Opinion
December Term, 1826.
From Granville.
An indictment charging that the defendant stole a "parcel of oats" is sufficiently certain.
THE indictment charged that the defendant "feloniously did steal, take and carry away a parcel of oats of the goods and chattels of one J. R. Eaton."
Attorney-General for the State.
Nash for the defendant.
After a verdict for the State, the defendant's counsel (138) moved in arrest of judgment upon the ground that the property stolen was not described in the indictment with sufficient certainty.
His Honor, Judge Daniel, overruled the motion, and passed sentence upon the defendant, from which he appealed to this Court.
It appears to me that the article charged to be stolen is described with convenient certainty, and comes up to what is required in indictments and declarations, viz., certainly to a certain intent in general.

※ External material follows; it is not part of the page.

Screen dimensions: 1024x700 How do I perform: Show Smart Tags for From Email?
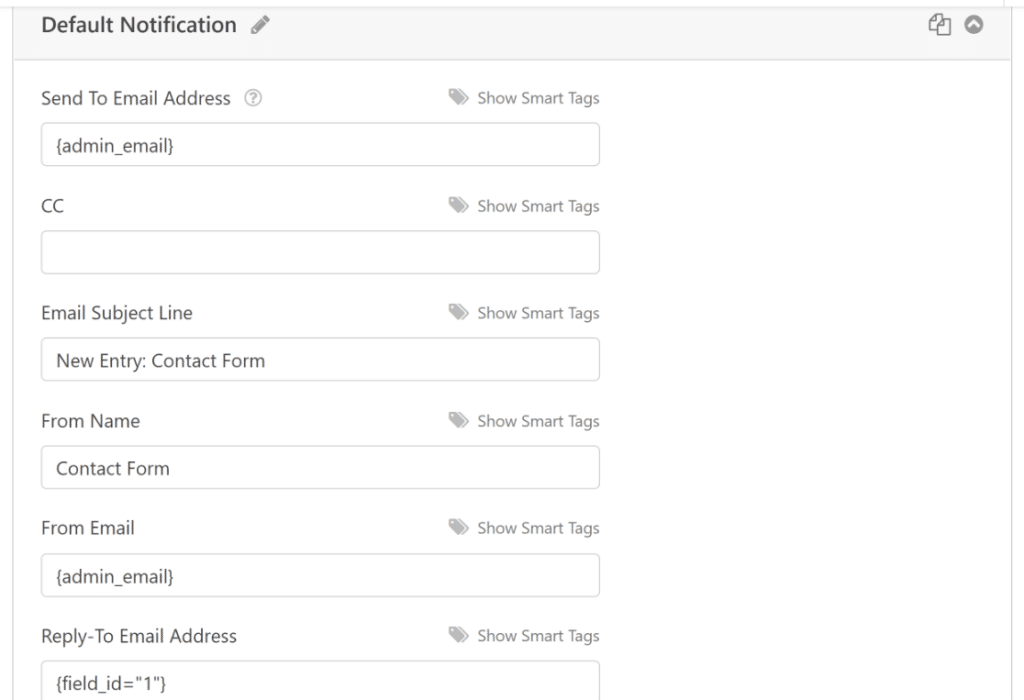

Where this is required, everything which the pleader should have stated must be expressly alleged, or by necessary implication be included in what is alleged, otherwise it will be presumed against him. Now, "parcel" signifies a part of the whole taken separately, and has for one of its meanings, "a small bundle." Johnson's Dictionary. A bundle of oats is the term actually employed, because oats are so made up for sale, and other purposes; but one name seems scarcely more certain than the other. It is therefore distinguishable from the cases in the books where indictments have been held defective for uncertainty in the description of the articles, as an indictment for stealing the goods and chattels of S. S., without any further specification of them; for engrossing a great quantity of straw and hay, or divers bundles of wheat, without showing how much of each, and various other cases, to the same effect. 2 Haw. 322. Here there is but one article, and the quantity of that so described that the mind cannot hesitate in understanding it. The motion to arrest the judgment should be overruled.
Judgment affirmed.
Cited: S. v. Patrick, 79 N.C. 655; S. v. Moore, 129 N.C. 497.